__Text__:
## Start
This is exactly what the end user is going to say.

> but this is only because jdbc is using prepare internally.

Isn't this mostly irrelevant to the result we want to see? It's a detail
of how the interface layer chooses to execute its queries, and 90% of
the time the end user is not going to know or care about it.

> If you were to have written it in libpq, it would make sense, I think,
> and internally, this is what is happening. We can't assume only
> interface libraries like jdbc are using this feature.

Wait, so is the extended query protocol the poor cousin of "what libpq
does", or what? You can do Parse/Bind using libpq, can't you?

The *meaning* of the Parse/Bind/Execute sequence is quite clear
regardless of what interface library is used. I still think that logging
just the queries that were actually executed, once per execution, is the
sensible thing to do here. I can't see a sequence of protocol messages
that would produce a strange result if we used the rules I suggested --
do you have an example where it breaks?
## End
__Data shown__:
## Start
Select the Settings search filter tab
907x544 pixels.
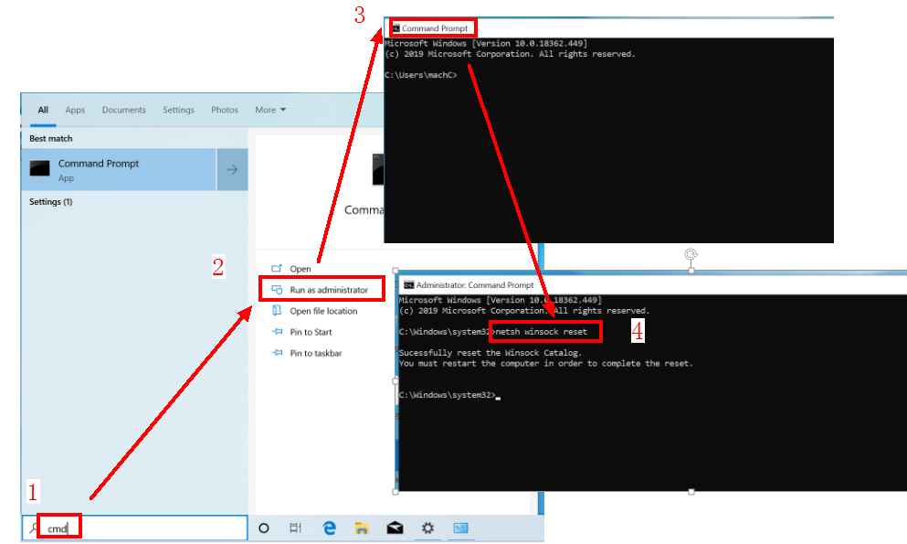point(178,110)
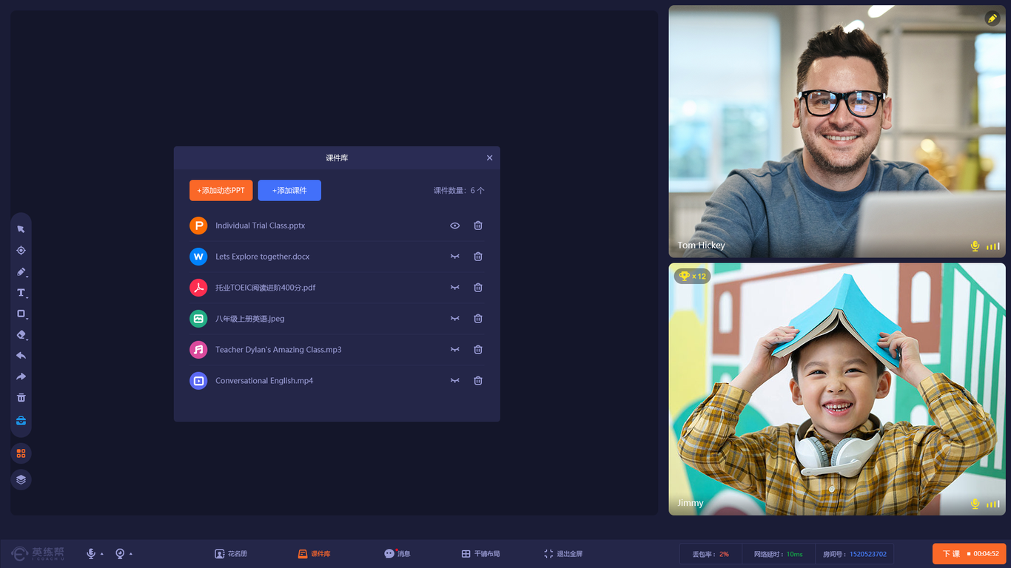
## End
__Task to carry out__:
Return the passage of the message on logging executed queries between "This is exactly" and "care about it.", inclusive, with its wording unchanged.

__Answer to this task__:
This is exactly what the end user is going to say.

> but this is only because jdbc is using prepare internally.

Isn't this mostly irrelevant to the result we want to see? It's a detail
of how the interface layer chooses to execute its queries, and 90% of
the time the end user is not going to know or care about it.